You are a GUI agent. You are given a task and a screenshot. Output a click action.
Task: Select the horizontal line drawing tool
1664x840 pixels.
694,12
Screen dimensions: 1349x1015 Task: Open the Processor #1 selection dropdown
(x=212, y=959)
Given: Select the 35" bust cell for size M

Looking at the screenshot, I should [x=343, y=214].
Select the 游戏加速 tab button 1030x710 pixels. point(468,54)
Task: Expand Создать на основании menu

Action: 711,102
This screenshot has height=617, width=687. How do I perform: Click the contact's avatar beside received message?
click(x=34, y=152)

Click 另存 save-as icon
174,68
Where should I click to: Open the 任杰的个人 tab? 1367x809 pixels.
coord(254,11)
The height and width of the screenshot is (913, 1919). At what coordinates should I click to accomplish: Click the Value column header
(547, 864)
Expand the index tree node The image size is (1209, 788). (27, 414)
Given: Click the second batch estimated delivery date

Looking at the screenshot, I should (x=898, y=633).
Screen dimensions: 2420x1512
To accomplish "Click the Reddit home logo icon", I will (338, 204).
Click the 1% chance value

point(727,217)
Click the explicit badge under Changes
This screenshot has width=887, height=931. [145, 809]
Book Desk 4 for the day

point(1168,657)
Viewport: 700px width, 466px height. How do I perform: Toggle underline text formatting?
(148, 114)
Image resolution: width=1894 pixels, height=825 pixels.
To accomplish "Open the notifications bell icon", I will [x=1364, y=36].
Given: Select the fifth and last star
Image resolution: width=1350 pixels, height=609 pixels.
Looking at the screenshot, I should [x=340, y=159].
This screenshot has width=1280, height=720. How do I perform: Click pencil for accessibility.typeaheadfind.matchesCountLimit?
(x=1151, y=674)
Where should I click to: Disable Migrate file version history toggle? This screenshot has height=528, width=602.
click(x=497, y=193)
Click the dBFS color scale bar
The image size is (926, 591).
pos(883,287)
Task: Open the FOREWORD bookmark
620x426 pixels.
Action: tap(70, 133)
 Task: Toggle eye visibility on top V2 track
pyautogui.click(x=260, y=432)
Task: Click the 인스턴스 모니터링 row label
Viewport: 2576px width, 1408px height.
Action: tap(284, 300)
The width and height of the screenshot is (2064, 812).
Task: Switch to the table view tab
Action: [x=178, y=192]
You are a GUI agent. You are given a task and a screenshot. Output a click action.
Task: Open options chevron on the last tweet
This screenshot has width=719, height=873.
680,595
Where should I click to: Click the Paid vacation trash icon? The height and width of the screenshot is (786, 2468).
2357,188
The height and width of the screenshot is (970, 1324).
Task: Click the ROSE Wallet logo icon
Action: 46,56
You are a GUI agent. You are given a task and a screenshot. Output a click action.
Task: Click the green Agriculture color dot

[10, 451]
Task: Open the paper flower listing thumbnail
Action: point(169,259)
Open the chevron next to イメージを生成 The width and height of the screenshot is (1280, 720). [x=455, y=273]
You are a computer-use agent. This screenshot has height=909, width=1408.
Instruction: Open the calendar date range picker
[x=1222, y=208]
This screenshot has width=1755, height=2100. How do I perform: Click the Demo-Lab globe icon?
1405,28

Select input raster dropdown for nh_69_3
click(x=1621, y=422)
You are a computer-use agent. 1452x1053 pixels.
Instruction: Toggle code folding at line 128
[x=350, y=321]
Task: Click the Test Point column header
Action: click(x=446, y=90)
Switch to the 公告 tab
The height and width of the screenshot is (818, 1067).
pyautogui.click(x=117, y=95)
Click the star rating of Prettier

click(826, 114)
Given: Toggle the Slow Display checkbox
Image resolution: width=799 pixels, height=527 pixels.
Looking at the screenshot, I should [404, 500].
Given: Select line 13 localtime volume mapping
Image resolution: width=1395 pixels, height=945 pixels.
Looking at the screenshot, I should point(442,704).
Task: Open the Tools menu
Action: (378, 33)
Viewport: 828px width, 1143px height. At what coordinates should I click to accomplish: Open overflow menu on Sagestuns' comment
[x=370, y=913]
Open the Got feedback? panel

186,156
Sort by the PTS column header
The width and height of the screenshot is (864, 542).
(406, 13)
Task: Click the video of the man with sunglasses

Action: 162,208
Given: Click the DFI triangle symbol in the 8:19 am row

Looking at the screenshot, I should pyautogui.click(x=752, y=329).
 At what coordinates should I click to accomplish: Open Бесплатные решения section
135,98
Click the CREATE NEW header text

--- Instructions to follow ---
Every line of the material must be returned exactly as it appears.

--- Result for this task ---
You are a GUI agent. You are given a task and a screenshot. Output a click action.
Task: Select the horizontal line drawing tool
1664x840 pixels.
694,12
Screen dimensions: 1349x1015 Task: Open the Processor #1 selection dropdown
(x=212, y=959)
Given: Select the 35" bust cell for size M

Looking at the screenshot, I should [x=343, y=214].
Select the 游戏加速 tab button 1030x710 pixels. point(468,54)
Task: Expand Создать на основании menu

Action: 711,102
This screenshot has height=617, width=687. How do I perform: Click the contact's avatar beside received message?
click(x=34, y=152)

Click 另存 save-as icon
174,68
Where should I click to: Open the 任杰的个人 tab? 1367x809 pixels.
coord(254,11)
The height and width of the screenshot is (913, 1919). At what coordinates should I click to accomplish: Click the Value column header
(547, 864)
Expand the index tree node The image size is (1209, 788). (27, 414)
Given: Click the second batch estimated delivery date

Looking at the screenshot, I should (x=898, y=633).
Screen dimensions: 2420x1512
To accomplish "Click the Reddit home logo icon", I will (338, 204).
Click the 1% chance value

point(727,217)
Click the explicit badge under Changes
This screenshot has width=887, height=931. [145, 809]
Book Desk 4 for the day

point(1168,657)
Viewport: 700px width, 466px height. How do I perform: Toggle underline text formatting?
(148, 114)
Image resolution: width=1894 pixels, height=825 pixels.
To accomplish "Open the notifications bell icon", I will [x=1364, y=36].
Given: Select the fifth and last star
Image resolution: width=1350 pixels, height=609 pixels.
Looking at the screenshot, I should [x=340, y=159].
This screenshot has width=1280, height=720. How do I perform: Click pencil for accessibility.typeaheadfind.matchesCountLimit?
(x=1151, y=674)
Where should I click to: Disable Migrate file version history toggle? This screenshot has height=528, width=602.
click(x=497, y=193)
Click the dBFS color scale bar
The image size is (926, 591).
pos(883,287)
Task: Open the FOREWORD bookmark
620x426 pixels.
Action: tap(70, 133)
 Task: Toggle eye visibility on top V2 track
pyautogui.click(x=260, y=432)
Task: Click the 인스턴스 모니터링 row label
Viewport: 2576px width, 1408px height.
Action: tap(284, 300)
The width and height of the screenshot is (2064, 812).
Task: Switch to the table view tab
Action: [x=178, y=192]
You are a GUI agent. You are given a task and a screenshot. Output a click action.
Task: Open options chevron on the last tweet
This screenshot has width=719, height=873.
680,595
Where should I click to: Click the Paid vacation trash icon? The height and width of the screenshot is (786, 2468).
2357,188
The height and width of the screenshot is (970, 1324).
Task: Click the ROSE Wallet logo icon
Action: 46,56
You are a GUI agent. You are given a task and a screenshot. Output a click action.
Task: Click the green Agriculture color dot

[10, 451]
Task: Open the paper flower listing thumbnail
Action: point(169,259)
Open the chevron next to イメージを生成 The width and height of the screenshot is (1280, 720). [x=455, y=273]
You are a computer-use agent. This screenshot has height=909, width=1408.
Instruction: Open the calendar date range picker
[x=1222, y=208]
This screenshot has width=1755, height=2100. How do I perform: Click the Demo-Lab globe icon?
1405,28

Select input raster dropdown for nh_69_3
click(x=1621, y=422)
You are a computer-use agent. 1452x1053 pixels.
Instruction: Toggle code folding at line 128
[x=350, y=321]
Task: Click the Test Point column header
Action: click(x=446, y=90)
Switch to the 公告 tab
The height and width of the screenshot is (818, 1067).
pyautogui.click(x=117, y=95)
Click the star rating of Prettier

click(826, 114)
Given: Toggle the Slow Display checkbox
Image resolution: width=799 pixels, height=527 pixels.
Looking at the screenshot, I should [404, 500].
Given: Select line 13 localtime volume mapping
Image resolution: width=1395 pixels, height=945 pixels.
Looking at the screenshot, I should point(442,704).
Task: Open the Tools menu
Action: (378, 33)
Viewport: 828px width, 1143px height. At what coordinates should I click to accomplish: Open overflow menu on Sagestuns' comment
[x=370, y=913]
Open the Got feedback? panel

186,156
Sort by the PTS column header
The width and height of the screenshot is (864, 542).
(406, 13)
Task: Click the video of the man with sunglasses

Action: 162,208
Given: Click the DFI triangle symbol in the 8:19 am row

Looking at the screenshot, I should pyautogui.click(x=752, y=329).
 At what coordinates should I click to accomplish: Open Бесплатные решения section
135,98
Click the CREATE NEW header text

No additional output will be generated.